Cada vez más famosos se suman a la tendencia de abrir las puertas de su intimidad y contar secretos o situaciones difíciles de su vida a través de sus memorias. En este caso, fue la actriz Hannah Murray de Game of Thrones quién se animó a revelar los momentos más oscuros que atravesó debido a sus problemas de salud mental.
Según ella, el impacto de la fama y la presión por querer abordar sus personajes de la forma más creíble le generó durante años un desgaste físico y mental que la llevó a buscar alternativas para sentirse mejor. Una decisión que tuvo consecuencias catastróficas: primero, llevándola a ingresar en una secta. Luego, a un hospital psiquiátrico donde estuvo internada por un trastorno bipolar.
The Make-Believe: A Memoir of Magic and Madness es el nombre de esta autobiografía que saldrá a la venta a finales de mayo y que explicará la repentina desaparición de la intérprete del foco mediático. Para 2017, Murray ya era una actriz consolidada gracias a su papel como la problemática adolescente Cassie Ainsworth, en Skins, y como la salvaje Gilly en la serie de HBO. Sin embargo, de un día para otro, su presencia pública se redujo notablemente.
En sus memorias, la británica de 36 años cuenta cómo sus problemas de salud mental la llevaron a abandonar los sets en pleno éxito y cómo mientras “buscaba la luz” terminó involucrada en una peligrosa secta.
Según sus propias declaraciones, todo comenzó cuando una sanadora de reiki le ofreció un supuesto tratamiento novedoso, “una especie de magia”, que marcó un punto de inflexión en su vida.
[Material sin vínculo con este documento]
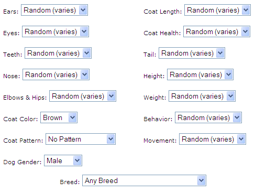The image size is (255, 193).
Task: Open the Coat Health dropdown
Action: [x=217, y=31]
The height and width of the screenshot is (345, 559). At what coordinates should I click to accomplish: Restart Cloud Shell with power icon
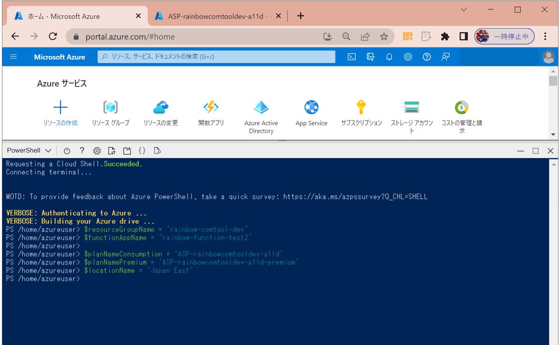pos(67,151)
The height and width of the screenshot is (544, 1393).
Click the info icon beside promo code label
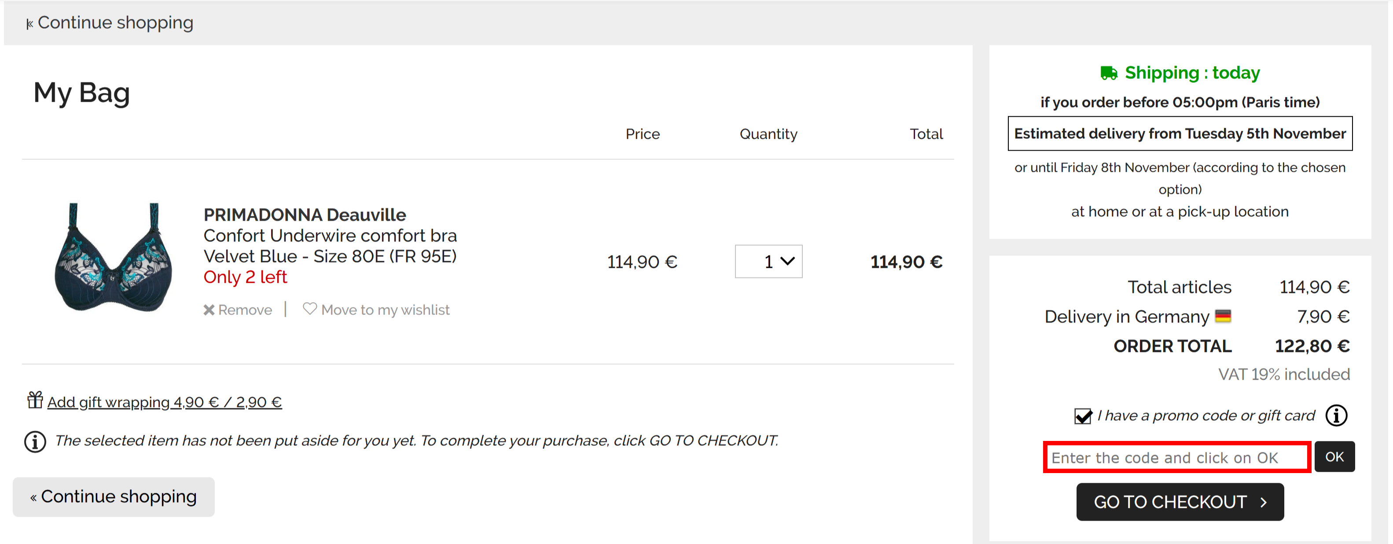1336,415
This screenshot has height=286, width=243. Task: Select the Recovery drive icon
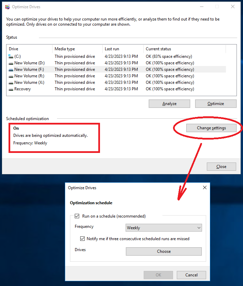(11, 89)
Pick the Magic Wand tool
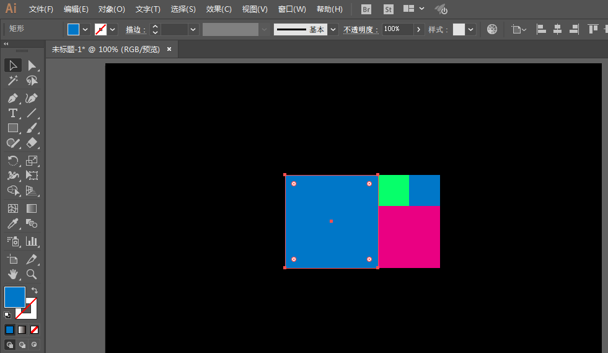The image size is (608, 353). 12,81
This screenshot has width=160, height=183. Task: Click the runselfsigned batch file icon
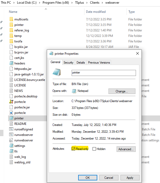pyautogui.click(x=11, y=129)
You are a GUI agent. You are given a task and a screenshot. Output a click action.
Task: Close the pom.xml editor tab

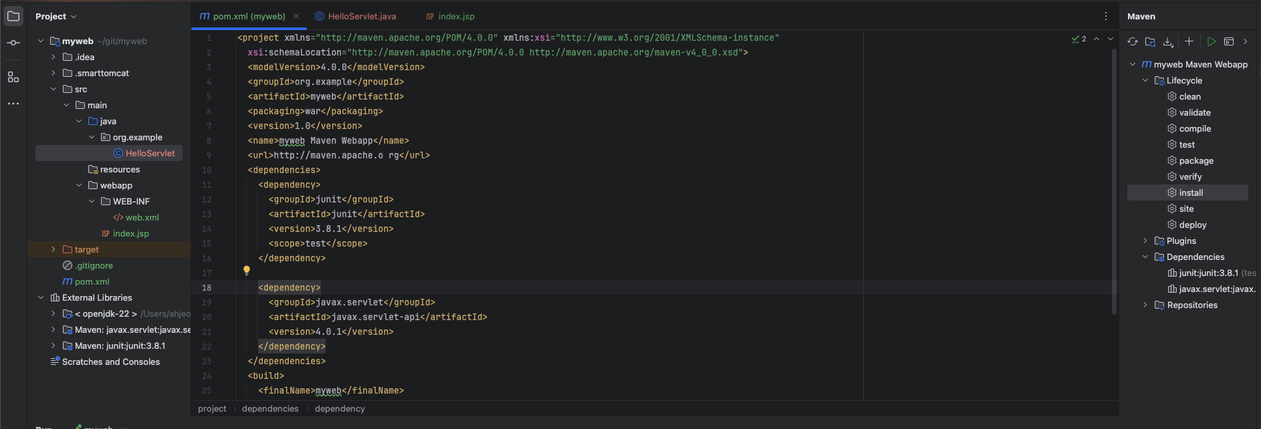296,16
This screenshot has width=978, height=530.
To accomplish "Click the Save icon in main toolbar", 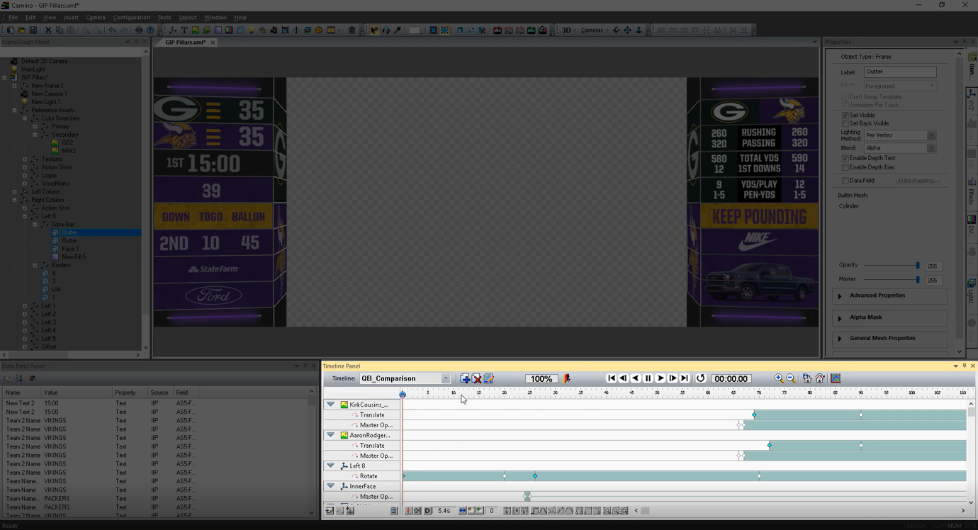I will pos(33,30).
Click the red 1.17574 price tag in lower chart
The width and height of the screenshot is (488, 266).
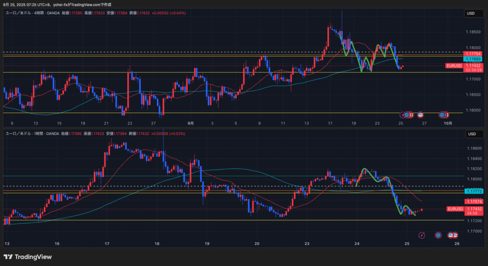(x=473, y=202)
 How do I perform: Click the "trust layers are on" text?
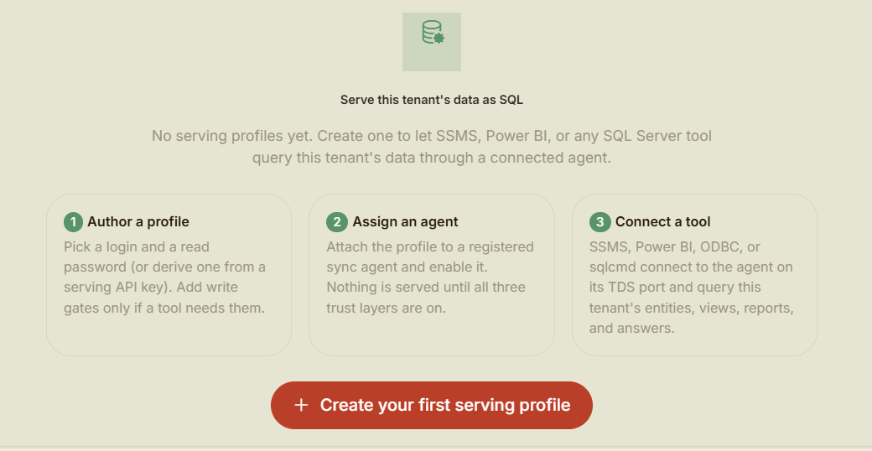(x=387, y=308)
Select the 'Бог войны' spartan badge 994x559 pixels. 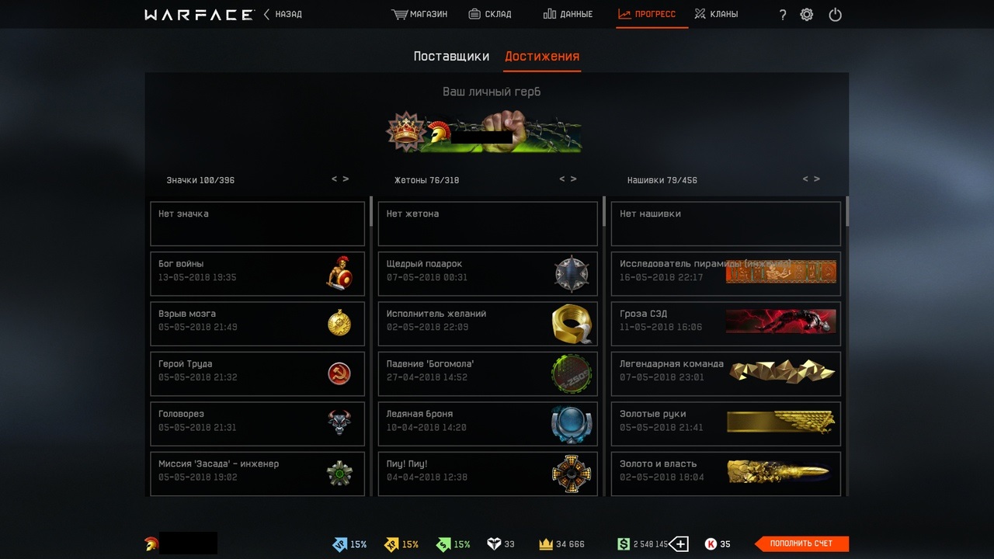tap(257, 274)
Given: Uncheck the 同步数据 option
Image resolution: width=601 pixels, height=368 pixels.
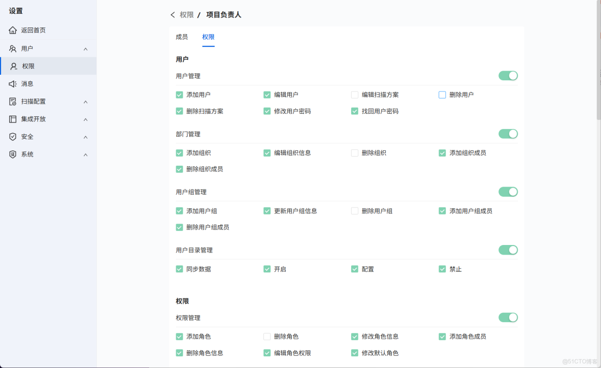Looking at the screenshot, I should [179, 269].
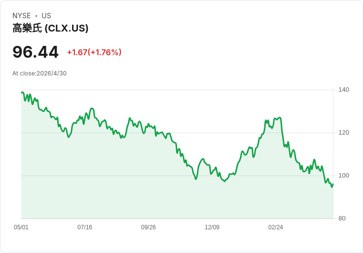This screenshot has height=253, width=363.
Task: Click the US market label
Action: click(x=46, y=16)
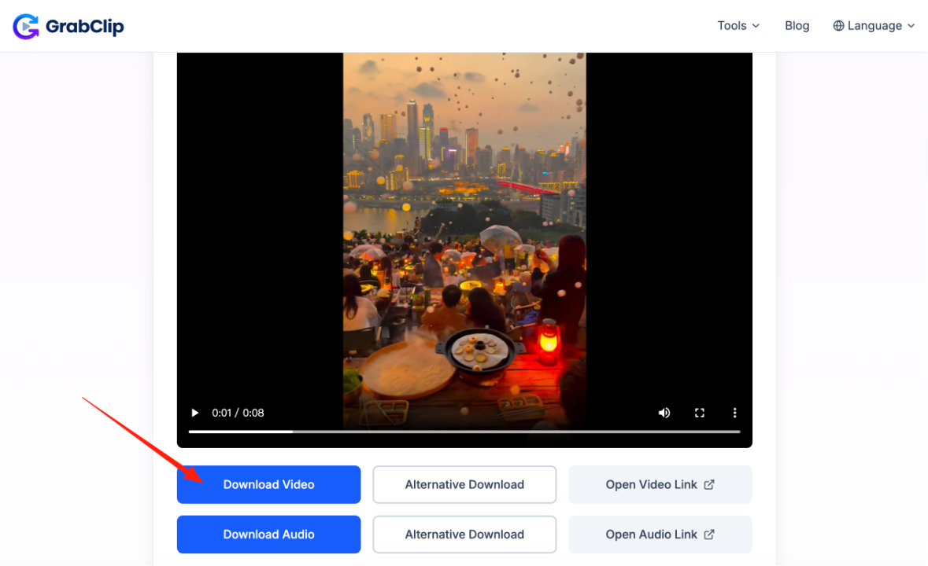Click the GrabClip brand name text
The width and height of the screenshot is (928, 566).
click(84, 27)
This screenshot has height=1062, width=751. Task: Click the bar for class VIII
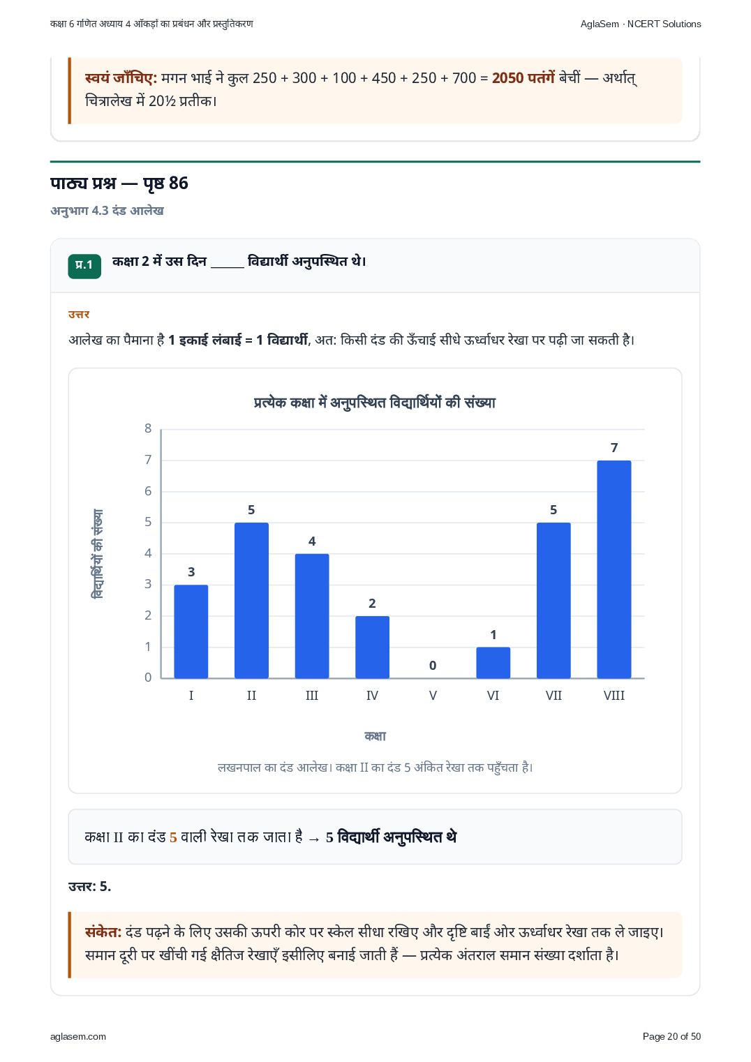(x=614, y=569)
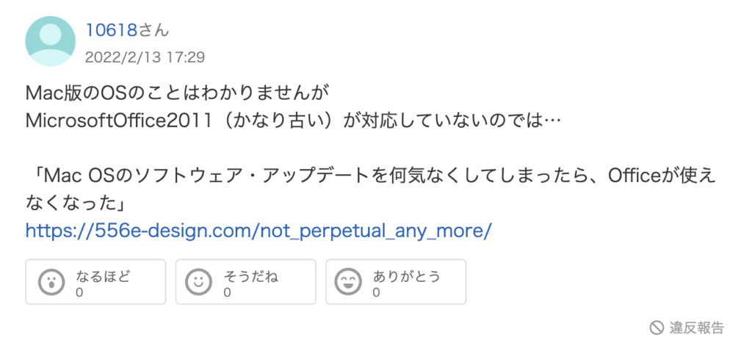
Task: Click the zero count under ありがとう
Action: (x=377, y=292)

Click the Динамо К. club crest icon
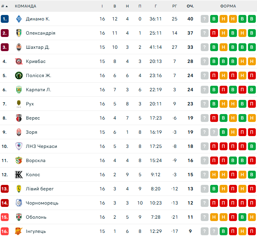pos(18,19)
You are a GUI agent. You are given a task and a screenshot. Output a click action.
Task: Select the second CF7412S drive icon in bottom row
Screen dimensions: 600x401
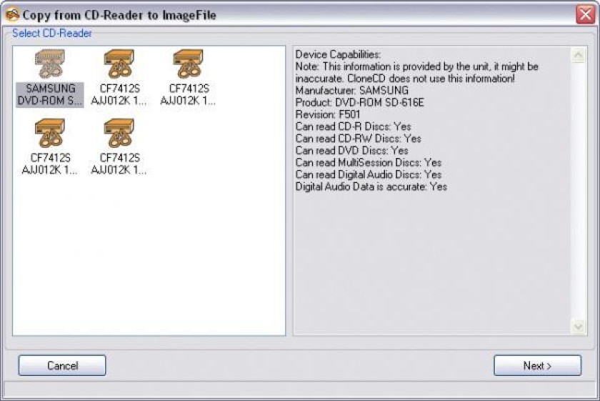tap(119, 133)
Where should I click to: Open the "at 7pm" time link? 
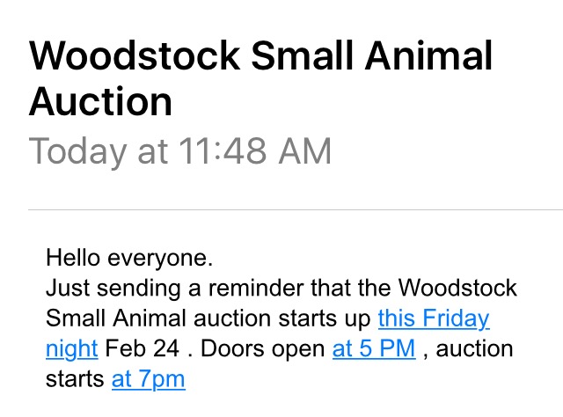point(148,379)
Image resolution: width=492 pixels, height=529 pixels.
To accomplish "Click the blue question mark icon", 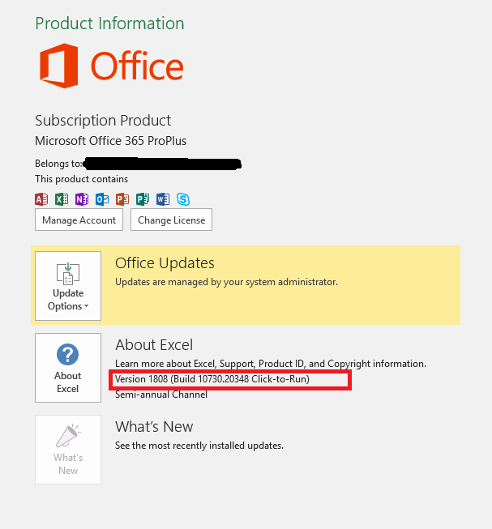I will pos(68,355).
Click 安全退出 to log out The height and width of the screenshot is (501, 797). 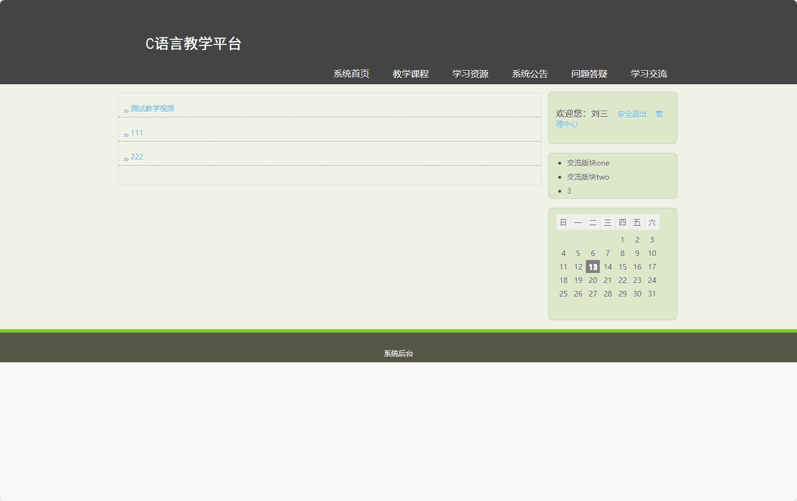pyautogui.click(x=631, y=113)
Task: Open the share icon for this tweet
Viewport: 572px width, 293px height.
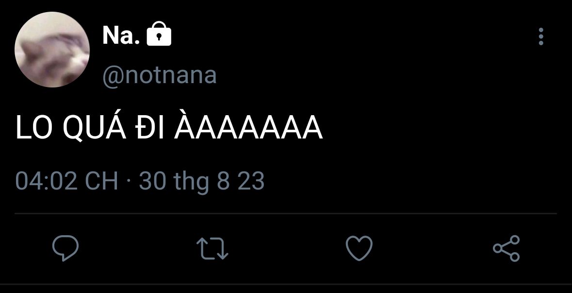Action: point(506,248)
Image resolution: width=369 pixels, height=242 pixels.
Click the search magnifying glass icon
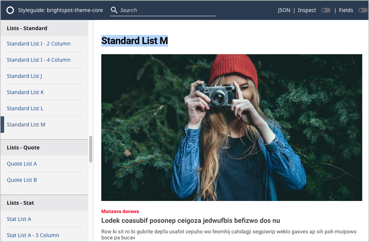tap(114, 10)
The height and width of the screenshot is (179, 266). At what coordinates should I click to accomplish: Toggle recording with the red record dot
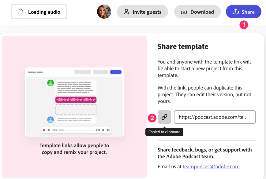(x=44, y=130)
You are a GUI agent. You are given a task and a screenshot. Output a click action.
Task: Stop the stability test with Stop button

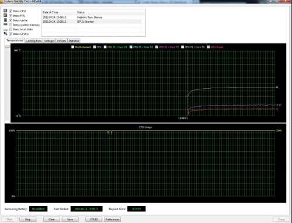28,219
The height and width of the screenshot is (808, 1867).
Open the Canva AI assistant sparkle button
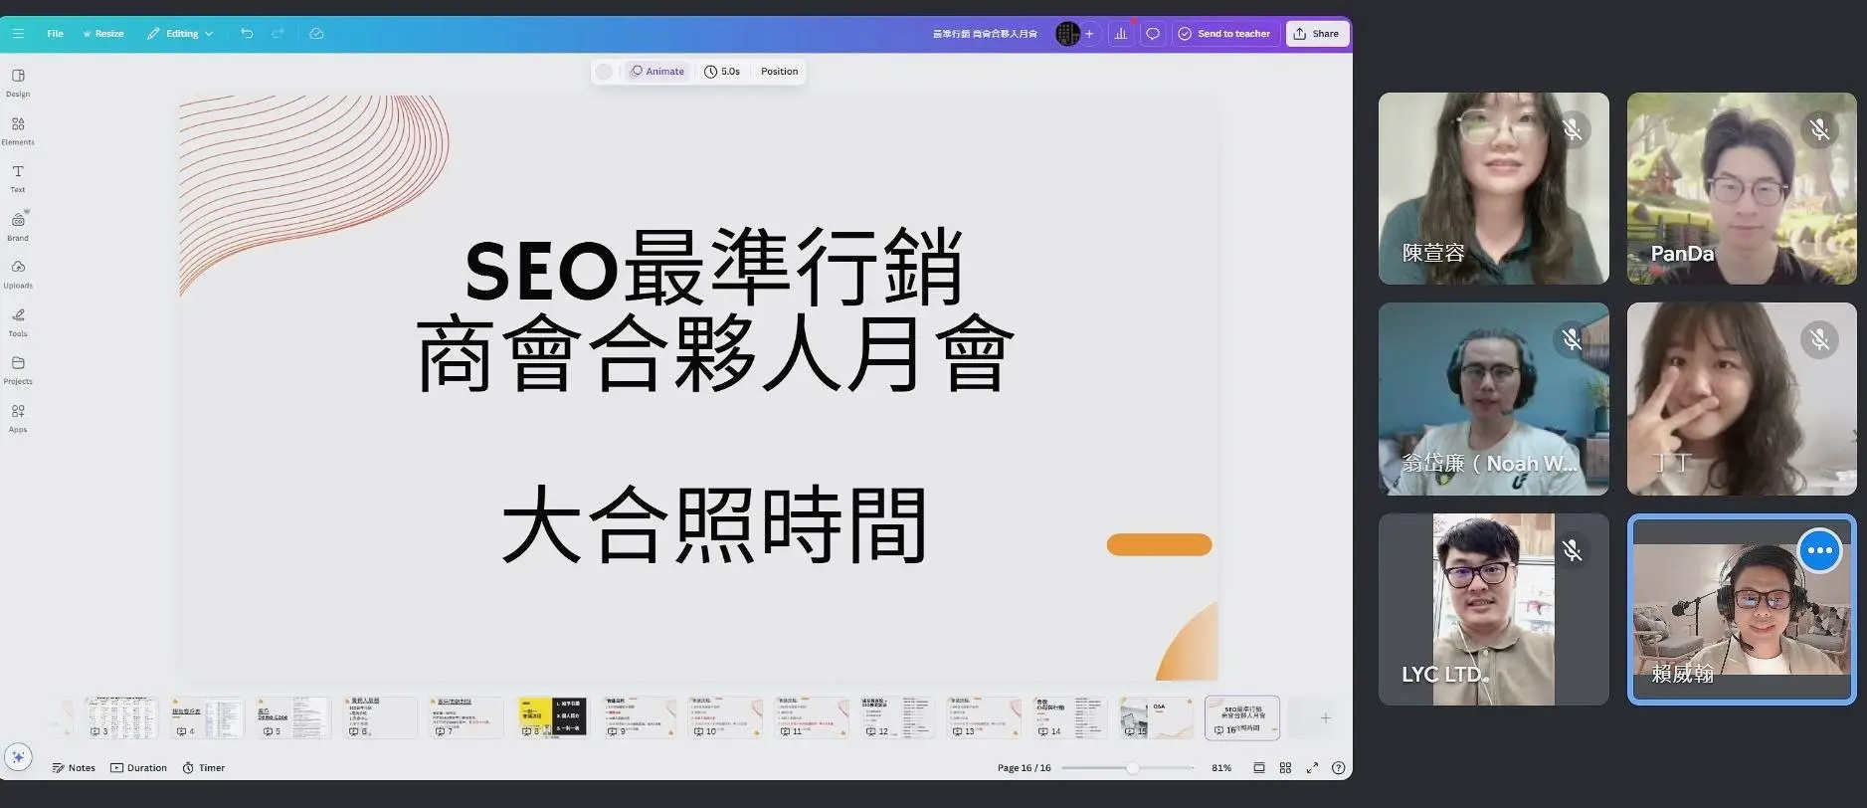coord(18,756)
A partir de ahí, fue implicándose cada vez más en lo que describe como una “secta del bienestar”, liderada por una figura “carismática” de la que llegó a enamorarse.
Con 27 años y alejada de su familia y sus amigos, la joven quedó abducida por “un control estricto”, rituales, pruebas físicas extremas y una gran exigencia económica con la promesa de conseguir el ansiado equilibrio interior. Según relató, este grupo promovía conductas destructivas relacionadas con la vigorexia y trastornos alimentarios, por lo que sus miembros eran empujados a una obsesión corporal que terminó por destruir la autoconfianza de la actriz.
Al darse cuenta de que había “cedido el control de su vida”, Hannah sufrió una crisis nerviosa que empeoró su estado mental. Ante este hecho, su familia decidió intervenir y la internó en un centro psiquiátrico, donde fue diagnosticada de trastorno bipolar. Esta decisión, aunque involuntaria en un principio, resultó fundamental para que Murray pueda alejarse definitivamente de la influencia del culto.